Global warming ranks dead last among a host of important issues that people across the world worry about, according to a yearly survey conducted by the United Nations.
The survey, which records millions of viewpoints, found that people worldwide are more concerned about acquiring a “good education,” and “better healthcare,” as well as finding “better job opportunities.”
More than three times as many respondents are concerned about education, and twice as many are more worried about health care than they are global warming. The poll recorded 9,731,210 respondents so far across the world.
The UN partnered with several different human rights groups among well-developed and under-developed countries.
Wealthy countries like the United States, Canada, and Britain put a higher importance on fighting so-called man-made global warming, just above “better job opportunities.”
Poorer countries, meanwhile, rank battling climate change last on its list of concerns. The poll is divided into 16 major need areas, such as “an honest and responsive government,” and “protection against crime and violence.”

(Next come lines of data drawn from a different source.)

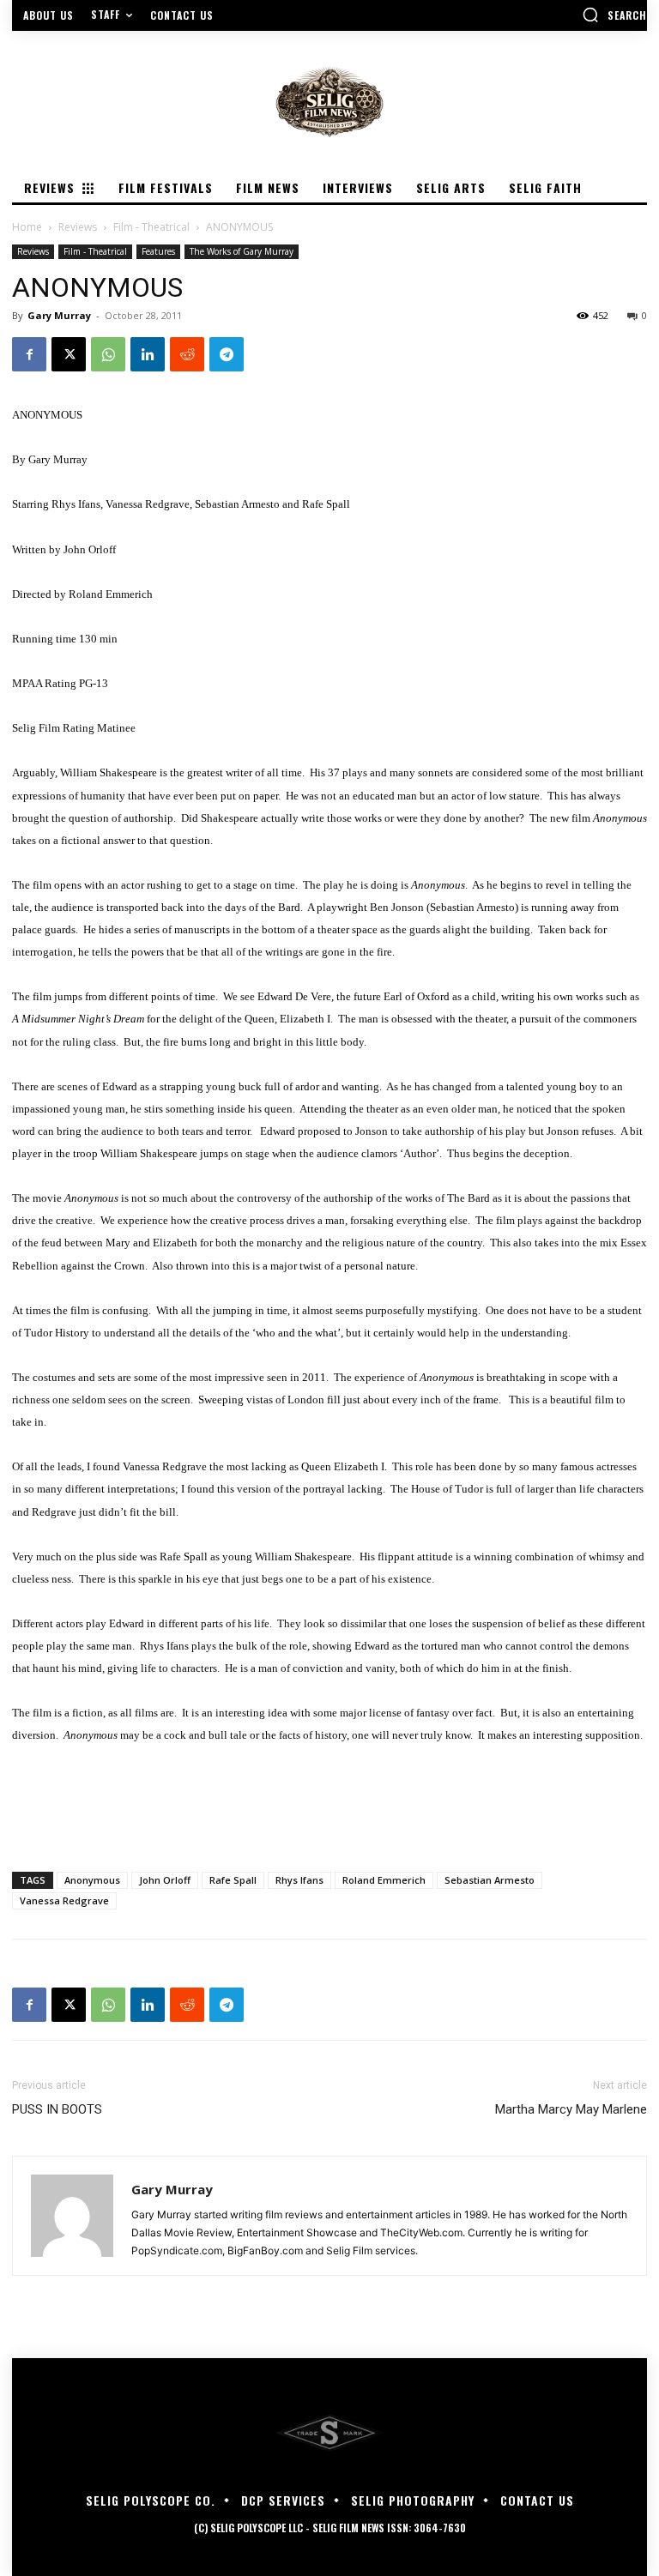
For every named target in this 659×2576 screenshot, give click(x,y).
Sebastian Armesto (489, 1879)
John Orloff (164, 1879)
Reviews (77, 227)
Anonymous (92, 1879)
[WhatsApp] (108, 354)
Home (27, 227)
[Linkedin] (147, 354)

Even among wealthy countries, most of which rank high or very high on the human development index (HDI), fighting global warming barely notches above the 10th most concerning issue.
The UN poll appears to sync with previous surveys conducted by other outlets, including a YouGov poll in May, which found that only 9.2 percent of Americans rank global warming as their biggest concern.
Only Saudi Arabians were less concerned about global warming at 5.7 percent. The biggest concern for U.S. citizens, in fact, was global terrorism — 28 percent of those polled listed this as their top issue.
A Gallup poll in March of 2015 showed that Americans concerned about global warming tumbled to the same level it was in 1989. Only 32 percent of Americans in the poll said they are worried about global warming a “great deal.”
Americans are less worried about global warming in 2015 than they were in 2014, when 34 percent said they worried about warming a “great deal.”